## Exercise instructions:
Quote exactly, and only, the lines of the material below from the line with "This screenshot has width=780, height=334." through the line with "Task: Expand the System sidebar submenu".

BEGIN Extracted data

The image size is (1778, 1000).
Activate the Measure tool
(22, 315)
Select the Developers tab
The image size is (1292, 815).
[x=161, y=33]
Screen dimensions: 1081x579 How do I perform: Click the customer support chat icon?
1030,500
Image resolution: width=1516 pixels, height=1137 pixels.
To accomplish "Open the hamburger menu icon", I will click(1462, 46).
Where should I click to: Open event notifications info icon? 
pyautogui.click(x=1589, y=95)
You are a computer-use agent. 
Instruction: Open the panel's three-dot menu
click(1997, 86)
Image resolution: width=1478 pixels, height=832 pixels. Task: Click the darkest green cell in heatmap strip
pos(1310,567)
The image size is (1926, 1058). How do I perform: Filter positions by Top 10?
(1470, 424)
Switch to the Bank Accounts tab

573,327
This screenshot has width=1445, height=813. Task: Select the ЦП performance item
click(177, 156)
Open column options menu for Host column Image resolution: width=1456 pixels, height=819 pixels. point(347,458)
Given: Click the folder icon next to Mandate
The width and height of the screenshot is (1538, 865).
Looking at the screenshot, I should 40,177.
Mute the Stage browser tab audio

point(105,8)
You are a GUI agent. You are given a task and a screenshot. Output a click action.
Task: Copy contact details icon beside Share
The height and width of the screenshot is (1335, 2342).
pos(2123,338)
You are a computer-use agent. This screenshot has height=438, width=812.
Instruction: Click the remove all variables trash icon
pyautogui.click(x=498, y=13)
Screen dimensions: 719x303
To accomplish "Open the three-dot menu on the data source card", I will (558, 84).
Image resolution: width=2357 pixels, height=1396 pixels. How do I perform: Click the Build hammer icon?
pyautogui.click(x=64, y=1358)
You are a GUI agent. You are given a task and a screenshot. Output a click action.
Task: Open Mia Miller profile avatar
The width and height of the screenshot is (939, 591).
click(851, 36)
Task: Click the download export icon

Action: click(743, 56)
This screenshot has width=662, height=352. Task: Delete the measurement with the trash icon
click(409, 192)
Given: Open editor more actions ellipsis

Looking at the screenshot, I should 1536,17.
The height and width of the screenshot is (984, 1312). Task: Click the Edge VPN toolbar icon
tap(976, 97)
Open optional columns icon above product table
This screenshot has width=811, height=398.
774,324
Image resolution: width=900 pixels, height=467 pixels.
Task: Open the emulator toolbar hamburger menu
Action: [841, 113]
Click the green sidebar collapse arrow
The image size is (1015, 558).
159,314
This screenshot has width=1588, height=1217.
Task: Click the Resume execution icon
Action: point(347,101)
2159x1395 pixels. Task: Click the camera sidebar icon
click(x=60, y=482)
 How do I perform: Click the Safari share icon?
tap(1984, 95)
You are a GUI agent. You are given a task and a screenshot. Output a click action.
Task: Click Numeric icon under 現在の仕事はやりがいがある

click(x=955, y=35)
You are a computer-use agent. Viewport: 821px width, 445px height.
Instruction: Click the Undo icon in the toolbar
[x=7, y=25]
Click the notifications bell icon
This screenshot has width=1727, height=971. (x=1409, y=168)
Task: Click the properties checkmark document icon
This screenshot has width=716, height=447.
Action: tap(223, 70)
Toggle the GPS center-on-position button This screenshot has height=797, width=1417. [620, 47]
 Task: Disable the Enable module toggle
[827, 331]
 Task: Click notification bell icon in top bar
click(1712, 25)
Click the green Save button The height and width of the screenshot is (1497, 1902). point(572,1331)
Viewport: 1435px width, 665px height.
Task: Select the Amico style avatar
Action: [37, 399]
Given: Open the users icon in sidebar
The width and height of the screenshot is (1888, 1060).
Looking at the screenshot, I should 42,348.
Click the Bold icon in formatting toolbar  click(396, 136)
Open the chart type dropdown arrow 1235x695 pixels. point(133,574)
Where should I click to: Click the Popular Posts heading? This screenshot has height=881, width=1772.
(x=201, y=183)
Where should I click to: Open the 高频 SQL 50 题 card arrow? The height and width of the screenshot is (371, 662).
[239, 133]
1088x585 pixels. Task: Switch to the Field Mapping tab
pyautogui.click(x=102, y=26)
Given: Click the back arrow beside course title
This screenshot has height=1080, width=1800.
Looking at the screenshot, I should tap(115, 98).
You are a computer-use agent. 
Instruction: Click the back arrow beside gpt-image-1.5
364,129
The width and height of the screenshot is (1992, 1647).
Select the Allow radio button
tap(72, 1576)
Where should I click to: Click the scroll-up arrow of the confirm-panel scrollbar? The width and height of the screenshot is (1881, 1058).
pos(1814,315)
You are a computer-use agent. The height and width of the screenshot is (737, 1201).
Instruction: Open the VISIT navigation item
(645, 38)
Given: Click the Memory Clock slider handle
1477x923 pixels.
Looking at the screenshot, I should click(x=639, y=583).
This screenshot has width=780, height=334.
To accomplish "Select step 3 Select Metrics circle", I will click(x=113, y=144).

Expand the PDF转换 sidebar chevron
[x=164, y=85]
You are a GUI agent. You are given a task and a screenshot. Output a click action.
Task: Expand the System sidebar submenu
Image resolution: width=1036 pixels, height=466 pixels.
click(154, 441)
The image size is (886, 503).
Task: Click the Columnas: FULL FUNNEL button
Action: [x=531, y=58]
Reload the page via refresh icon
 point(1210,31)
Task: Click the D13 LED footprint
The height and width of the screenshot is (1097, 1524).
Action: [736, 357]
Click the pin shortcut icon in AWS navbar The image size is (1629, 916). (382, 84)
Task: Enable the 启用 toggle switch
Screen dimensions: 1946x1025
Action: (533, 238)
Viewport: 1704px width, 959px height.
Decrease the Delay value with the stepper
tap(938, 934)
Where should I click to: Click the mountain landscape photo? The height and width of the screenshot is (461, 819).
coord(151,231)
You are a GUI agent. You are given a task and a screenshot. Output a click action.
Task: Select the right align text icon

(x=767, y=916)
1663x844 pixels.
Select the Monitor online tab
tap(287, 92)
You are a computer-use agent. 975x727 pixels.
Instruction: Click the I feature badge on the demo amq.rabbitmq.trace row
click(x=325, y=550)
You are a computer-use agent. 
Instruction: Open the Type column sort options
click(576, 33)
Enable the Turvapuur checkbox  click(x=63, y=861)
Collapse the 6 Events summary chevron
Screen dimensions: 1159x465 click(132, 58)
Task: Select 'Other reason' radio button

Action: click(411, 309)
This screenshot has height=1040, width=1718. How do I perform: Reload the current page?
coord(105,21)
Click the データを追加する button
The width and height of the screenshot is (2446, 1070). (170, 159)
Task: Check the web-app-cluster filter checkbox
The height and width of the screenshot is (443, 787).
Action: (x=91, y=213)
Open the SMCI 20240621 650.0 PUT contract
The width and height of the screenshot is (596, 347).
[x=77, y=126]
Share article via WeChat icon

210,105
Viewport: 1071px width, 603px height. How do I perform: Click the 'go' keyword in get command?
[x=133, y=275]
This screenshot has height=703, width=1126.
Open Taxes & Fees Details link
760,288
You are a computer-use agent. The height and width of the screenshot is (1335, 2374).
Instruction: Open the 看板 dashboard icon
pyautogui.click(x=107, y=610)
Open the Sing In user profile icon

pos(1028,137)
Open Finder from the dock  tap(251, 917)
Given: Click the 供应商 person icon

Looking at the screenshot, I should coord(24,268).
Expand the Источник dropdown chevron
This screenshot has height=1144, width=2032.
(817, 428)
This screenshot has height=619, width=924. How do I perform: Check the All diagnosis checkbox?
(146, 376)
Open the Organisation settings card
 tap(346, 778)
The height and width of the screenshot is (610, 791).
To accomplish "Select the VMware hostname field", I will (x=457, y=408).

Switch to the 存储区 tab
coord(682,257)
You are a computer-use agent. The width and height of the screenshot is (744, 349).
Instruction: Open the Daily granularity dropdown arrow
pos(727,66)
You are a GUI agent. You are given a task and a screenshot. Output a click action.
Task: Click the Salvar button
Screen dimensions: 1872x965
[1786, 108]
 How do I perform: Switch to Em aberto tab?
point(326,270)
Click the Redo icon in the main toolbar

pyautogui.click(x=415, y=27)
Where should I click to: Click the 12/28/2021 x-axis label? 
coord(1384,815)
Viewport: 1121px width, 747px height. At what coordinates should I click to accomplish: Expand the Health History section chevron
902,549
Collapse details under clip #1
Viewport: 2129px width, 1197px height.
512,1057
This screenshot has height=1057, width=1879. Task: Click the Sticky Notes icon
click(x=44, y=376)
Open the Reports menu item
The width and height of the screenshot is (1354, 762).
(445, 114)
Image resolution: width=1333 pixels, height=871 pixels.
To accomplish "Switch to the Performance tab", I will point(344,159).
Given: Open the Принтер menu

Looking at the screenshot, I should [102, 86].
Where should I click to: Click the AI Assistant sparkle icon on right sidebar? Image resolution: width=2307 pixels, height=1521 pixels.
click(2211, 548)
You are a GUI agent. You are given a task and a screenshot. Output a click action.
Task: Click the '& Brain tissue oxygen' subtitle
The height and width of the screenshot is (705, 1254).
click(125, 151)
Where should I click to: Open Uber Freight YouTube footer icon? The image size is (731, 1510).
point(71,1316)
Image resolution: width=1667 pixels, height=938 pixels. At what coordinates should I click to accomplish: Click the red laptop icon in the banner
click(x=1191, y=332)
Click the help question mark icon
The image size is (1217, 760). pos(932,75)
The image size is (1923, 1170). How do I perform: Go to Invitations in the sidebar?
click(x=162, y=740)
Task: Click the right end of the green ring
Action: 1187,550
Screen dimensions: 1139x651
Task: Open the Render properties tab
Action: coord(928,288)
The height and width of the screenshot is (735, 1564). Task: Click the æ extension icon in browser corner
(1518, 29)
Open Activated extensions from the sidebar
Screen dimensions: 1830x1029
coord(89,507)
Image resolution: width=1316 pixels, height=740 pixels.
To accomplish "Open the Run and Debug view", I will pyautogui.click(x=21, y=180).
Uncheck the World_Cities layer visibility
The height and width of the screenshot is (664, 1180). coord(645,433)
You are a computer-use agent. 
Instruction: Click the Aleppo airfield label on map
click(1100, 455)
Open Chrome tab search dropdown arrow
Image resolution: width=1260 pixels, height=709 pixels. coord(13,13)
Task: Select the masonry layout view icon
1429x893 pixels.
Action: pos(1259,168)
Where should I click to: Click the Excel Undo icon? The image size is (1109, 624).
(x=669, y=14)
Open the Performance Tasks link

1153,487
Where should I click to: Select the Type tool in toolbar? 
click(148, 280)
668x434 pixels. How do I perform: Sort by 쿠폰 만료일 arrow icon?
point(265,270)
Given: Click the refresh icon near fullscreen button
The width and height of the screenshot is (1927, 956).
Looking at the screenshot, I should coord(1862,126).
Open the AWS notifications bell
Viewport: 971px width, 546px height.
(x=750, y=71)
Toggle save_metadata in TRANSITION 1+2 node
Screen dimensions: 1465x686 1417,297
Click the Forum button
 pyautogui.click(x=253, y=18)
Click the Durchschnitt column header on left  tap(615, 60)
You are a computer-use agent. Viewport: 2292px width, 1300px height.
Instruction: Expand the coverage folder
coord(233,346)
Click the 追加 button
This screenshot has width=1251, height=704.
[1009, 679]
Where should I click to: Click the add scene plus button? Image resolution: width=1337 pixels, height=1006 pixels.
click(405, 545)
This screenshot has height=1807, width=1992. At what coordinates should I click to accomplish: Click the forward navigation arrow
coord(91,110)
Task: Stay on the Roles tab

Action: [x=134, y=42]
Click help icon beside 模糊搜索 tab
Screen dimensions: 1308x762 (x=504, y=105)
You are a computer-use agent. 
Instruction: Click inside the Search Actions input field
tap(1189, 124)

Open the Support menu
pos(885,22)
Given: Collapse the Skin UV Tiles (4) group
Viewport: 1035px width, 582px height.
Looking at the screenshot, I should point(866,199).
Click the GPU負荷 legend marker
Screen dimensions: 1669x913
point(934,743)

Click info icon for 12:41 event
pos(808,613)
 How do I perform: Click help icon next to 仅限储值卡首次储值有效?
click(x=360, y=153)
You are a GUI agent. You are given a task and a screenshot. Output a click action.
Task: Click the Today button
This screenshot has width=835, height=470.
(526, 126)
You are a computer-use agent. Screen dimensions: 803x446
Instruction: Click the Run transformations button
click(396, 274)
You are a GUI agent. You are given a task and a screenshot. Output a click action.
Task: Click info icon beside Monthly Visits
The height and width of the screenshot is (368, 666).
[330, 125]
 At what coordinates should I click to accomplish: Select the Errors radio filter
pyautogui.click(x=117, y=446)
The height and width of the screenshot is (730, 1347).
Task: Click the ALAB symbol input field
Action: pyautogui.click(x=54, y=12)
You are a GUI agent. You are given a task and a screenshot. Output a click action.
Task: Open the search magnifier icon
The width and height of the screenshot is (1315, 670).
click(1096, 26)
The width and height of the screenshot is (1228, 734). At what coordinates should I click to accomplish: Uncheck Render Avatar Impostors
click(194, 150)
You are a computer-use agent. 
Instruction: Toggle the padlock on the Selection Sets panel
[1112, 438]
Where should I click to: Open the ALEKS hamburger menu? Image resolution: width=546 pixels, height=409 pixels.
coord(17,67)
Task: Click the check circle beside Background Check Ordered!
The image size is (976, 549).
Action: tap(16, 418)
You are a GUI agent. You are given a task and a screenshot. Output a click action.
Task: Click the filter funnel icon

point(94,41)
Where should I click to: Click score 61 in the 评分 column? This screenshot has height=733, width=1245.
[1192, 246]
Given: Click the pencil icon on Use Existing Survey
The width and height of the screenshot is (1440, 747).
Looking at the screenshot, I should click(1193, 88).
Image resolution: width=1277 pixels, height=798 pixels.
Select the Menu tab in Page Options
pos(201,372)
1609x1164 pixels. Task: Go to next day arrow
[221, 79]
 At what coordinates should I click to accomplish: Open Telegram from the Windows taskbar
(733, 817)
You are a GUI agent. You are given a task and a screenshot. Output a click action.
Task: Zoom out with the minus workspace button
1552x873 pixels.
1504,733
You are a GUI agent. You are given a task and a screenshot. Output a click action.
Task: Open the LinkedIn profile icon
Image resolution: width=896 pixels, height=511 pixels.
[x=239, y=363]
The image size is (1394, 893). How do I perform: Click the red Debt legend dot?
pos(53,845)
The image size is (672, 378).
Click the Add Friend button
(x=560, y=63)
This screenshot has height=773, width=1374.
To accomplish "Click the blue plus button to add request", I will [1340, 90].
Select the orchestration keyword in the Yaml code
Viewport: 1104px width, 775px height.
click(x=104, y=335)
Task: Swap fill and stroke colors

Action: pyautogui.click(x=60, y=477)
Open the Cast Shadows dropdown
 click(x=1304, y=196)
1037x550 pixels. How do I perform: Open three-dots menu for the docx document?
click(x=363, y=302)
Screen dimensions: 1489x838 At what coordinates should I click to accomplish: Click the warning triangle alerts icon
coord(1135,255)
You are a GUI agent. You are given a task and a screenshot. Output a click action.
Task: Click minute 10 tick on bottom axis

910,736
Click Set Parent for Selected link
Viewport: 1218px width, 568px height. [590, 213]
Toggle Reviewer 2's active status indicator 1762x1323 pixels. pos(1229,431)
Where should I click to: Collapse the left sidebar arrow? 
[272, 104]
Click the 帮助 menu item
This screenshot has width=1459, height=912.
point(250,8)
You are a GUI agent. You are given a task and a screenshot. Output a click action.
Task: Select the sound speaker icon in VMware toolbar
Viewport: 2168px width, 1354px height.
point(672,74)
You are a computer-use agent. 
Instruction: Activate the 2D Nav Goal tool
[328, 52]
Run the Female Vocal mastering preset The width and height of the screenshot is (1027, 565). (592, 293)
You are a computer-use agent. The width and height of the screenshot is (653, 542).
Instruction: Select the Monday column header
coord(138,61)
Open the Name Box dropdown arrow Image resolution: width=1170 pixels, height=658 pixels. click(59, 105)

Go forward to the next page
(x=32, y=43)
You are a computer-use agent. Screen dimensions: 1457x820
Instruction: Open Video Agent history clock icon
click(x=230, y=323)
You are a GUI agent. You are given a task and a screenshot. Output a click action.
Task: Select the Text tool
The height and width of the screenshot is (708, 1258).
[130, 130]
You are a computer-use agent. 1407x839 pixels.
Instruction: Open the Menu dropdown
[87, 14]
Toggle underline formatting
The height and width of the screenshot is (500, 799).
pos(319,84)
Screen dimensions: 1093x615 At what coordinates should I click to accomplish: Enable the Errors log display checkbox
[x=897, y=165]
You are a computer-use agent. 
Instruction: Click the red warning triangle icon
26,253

END Extracted data

## Task solution:
This screenshot has width=780, height=334.
To accomplish "Select step 3 Select Metrics circle", I will click(x=113, y=144).

Expand the PDF转换 sidebar chevron
[x=164, y=85]
You are a GUI agent. You are given a task and a screenshot. Output a click action.
Task: Expand the System sidebar submenu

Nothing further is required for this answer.